== Directions ==
In the listing below, find the line containing "This screenshot has width=467, height=368." and the line containing "Screen dimensions: 590x575". Repeat exactly those two lines and every line between them.

== Data provided ==
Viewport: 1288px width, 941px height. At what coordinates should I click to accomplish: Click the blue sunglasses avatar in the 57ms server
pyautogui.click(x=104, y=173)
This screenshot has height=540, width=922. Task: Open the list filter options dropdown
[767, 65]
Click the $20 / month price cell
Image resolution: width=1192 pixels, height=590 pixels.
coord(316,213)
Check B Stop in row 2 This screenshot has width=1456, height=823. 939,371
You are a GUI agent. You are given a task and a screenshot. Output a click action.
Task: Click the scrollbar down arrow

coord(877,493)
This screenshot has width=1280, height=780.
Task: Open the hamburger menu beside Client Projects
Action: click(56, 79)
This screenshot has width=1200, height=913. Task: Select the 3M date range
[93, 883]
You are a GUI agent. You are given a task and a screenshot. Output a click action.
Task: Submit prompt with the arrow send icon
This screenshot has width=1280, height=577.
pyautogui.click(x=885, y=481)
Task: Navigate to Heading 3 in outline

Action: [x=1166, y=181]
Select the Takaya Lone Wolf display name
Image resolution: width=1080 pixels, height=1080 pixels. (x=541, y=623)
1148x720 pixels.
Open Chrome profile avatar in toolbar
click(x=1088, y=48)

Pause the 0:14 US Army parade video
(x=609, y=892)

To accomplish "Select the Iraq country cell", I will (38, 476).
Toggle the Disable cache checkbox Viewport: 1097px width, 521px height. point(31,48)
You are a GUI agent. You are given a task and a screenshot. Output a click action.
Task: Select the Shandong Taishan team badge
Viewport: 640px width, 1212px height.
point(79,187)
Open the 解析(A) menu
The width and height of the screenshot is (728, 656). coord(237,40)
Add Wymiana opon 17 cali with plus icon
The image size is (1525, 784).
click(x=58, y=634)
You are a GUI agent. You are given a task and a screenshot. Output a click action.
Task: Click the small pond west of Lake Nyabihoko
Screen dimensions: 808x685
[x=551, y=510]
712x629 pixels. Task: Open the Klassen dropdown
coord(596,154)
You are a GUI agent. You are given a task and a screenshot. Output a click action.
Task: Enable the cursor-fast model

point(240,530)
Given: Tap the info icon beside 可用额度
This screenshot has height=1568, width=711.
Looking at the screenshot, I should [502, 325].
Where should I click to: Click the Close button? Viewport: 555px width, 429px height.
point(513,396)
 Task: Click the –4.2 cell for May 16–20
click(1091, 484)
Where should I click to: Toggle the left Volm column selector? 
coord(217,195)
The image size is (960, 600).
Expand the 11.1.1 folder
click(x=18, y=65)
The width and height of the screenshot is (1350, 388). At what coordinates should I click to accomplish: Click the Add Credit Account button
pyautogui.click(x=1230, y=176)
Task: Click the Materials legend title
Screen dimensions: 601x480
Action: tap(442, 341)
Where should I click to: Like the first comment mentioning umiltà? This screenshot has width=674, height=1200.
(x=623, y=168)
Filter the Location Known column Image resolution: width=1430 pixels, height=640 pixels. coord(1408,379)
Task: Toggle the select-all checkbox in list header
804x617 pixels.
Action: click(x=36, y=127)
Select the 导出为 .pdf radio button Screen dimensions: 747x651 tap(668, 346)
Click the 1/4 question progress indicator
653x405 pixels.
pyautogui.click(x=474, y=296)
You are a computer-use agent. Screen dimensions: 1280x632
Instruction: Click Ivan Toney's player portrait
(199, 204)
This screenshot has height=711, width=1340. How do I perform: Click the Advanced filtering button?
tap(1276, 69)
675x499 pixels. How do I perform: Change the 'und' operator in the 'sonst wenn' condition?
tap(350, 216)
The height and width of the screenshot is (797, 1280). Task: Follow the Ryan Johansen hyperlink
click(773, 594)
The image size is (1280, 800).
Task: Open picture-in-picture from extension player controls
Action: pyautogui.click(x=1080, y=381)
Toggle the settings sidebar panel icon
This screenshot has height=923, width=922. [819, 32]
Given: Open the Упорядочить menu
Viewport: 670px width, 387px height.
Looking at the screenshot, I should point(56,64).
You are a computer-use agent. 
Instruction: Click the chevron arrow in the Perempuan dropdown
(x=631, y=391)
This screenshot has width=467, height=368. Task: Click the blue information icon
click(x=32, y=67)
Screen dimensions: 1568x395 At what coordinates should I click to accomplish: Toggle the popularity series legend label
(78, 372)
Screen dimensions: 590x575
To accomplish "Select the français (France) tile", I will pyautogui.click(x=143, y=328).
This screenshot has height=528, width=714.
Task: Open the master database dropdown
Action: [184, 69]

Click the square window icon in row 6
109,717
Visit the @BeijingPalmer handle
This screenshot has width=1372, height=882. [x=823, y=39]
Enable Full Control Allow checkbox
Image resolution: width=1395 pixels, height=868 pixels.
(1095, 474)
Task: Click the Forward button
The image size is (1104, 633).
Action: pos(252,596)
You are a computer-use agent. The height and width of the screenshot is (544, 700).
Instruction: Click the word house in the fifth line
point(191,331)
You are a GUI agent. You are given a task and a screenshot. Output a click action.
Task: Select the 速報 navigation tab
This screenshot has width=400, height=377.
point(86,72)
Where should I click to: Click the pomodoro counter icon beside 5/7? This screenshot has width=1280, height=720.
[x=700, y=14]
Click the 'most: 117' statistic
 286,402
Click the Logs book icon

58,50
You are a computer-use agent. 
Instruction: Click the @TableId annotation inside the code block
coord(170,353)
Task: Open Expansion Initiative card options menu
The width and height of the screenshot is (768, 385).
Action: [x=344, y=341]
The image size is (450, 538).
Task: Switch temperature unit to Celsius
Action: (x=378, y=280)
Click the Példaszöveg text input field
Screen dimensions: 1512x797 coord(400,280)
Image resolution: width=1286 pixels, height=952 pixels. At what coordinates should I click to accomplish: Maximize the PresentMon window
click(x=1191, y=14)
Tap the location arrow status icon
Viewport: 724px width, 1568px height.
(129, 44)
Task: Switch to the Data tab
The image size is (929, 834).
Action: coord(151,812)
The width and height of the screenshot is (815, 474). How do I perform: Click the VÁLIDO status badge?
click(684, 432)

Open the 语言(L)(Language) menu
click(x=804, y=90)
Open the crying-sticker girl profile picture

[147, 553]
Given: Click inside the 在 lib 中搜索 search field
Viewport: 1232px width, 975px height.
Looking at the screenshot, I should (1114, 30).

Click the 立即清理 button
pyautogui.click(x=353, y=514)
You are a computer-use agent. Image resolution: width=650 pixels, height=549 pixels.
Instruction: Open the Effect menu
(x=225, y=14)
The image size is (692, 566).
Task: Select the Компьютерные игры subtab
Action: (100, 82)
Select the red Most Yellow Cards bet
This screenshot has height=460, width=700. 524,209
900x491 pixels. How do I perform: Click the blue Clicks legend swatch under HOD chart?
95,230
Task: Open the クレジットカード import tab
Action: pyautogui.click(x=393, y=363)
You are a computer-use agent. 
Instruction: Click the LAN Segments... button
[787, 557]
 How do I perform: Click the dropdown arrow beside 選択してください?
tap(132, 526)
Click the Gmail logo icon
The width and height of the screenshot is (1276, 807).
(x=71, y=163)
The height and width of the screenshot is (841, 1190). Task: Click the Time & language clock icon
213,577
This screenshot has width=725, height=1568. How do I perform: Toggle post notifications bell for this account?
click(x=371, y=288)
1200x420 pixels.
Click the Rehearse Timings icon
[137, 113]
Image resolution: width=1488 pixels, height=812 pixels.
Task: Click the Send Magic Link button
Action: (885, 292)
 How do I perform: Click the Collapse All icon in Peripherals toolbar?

== Exercise result ==
This screenshot has width=467, height=368. Task: Click the blue information icon
click(x=32, y=67)
Screen dimensions: 1568x395 At what coordinates should I click to accomplish: Toggle the popularity series legend label
(78, 372)
Screen dimensions: 590x575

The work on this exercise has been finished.